I first read some of Markings when it was excerpted in Reader’s Digest or The Saturday Evening Post or some other magazine that came to our house. I was fourteen when Hammarskjöld died, just beginning ninth grade, not particularly interested in world events. Somehow, though, I knew who Hammarskjöld was, and that there was some controversy over the cause of the plane crash that killed him while he was on a peacekeeping mission to what was then Northern Rhodesia (now Zambia). Markings was published in English in 1964, when I was seventeen and just becoming aware of my own inner life.
Hammarskjöld’s work made an impression on me, although I did not own a copy of Markings until some time after August 1971. At least that’s the date in the hardbound edition I bought for $5.95, noted as the twenty-seventh printing of the work. As I recall, I picked up the copy that belonged to one of my teaching colleagues whose office it was to choose and read a quotation to begin our school day’s “moment of silent meditation.” This exercise was followed by the Pledge of Allegiance and then our morning announcements, those reminders of daily life (tickets for the Winter Formal go on sale next week, field trip permission slips are due, report cards will be distributed Friday) that surely swept away any thoughtfulness inspired by the carefully chosen reading.
Knowing my friend’s habits, I can imagine that she used Markings frequently during the 1971 school year and probably left her copy on a shelf in the faculty lounge where she stopped each morning to put away her lunch before going up to the office to make the announcements. I would look at it from time to time during my free periods, and I probably wrote down passages I found particularly stimulating. I was twenty-four and pulling down a full-time professional salary, so when that school year ended it was no longer necessary for me to steal a book I couldn’t bear to be without.

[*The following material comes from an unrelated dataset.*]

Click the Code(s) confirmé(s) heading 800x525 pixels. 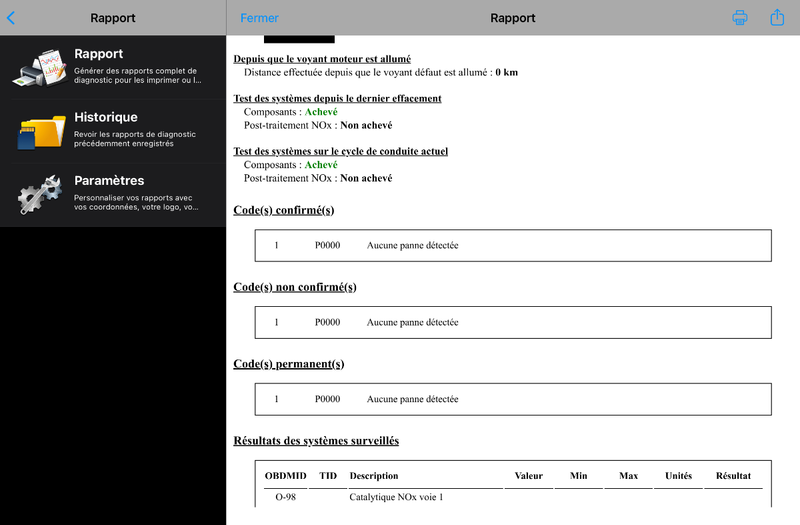click(x=284, y=210)
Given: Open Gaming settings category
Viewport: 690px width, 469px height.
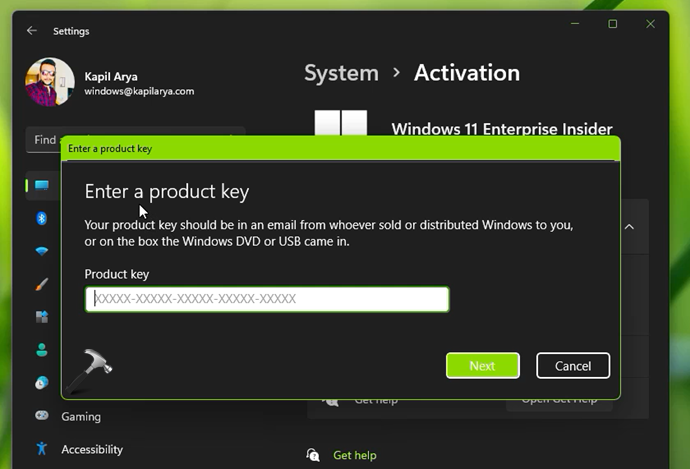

I kept a diary from time to time in my twenties, although nothing before 1980 survives. Those undocumented years were my Agnostic Period when, like Francis Thompson, “I fled Him down the nights and down the days” until I stopped, took stock of “the dust o’ the mounded years,” and said my own Yes to the Way, the Truth, and the Life. I took up journal writing as a personal growth tool, and I now (March 2006) have 18 top-bound spiral notebooks of the sort one buys in a college bookstore, arranged in chronological order in a wicker file box. They contain my private musings on the divine and the quotidian, some chattiness and cattiness, some meandering prose that occasionally finds its way into my fiction. What might happen to them and the information they contain when I am no longer able to control access is a matter I think about from time to time.
And there are these pieces, several hundred separate essays amassed in seven years as an online journaller, private thoughts shaped for public access. When I adopted The Silken Tent as the title for my site, I meant it to be an umbrella title, with each separate section signifying a cord attached to a central cedar pole, the soul’s “pinnacle to heavenward.” I renamed the general journal every year, created and dropped other sections, and in general cast about trying to find my voice.
I think I have. In 2006 I began using a title (“The Gestures of Trees”) I’d used before, but I didn’t like it. That is, I didn’t like using it again. I visited the National Gallery of Art in Washington, D.C. just before my birthday in March , and a day or two later I went into the room where I shelve Hammarskjöld’s book to put away some of the art postcards and other trip memorabilia I’d acquired. The title, Markings, caught my eye, and I thought, That’s it! That’s the title I’ve been looking for, for the journal to mark my sixtieth year, and all the rest of the days of my life.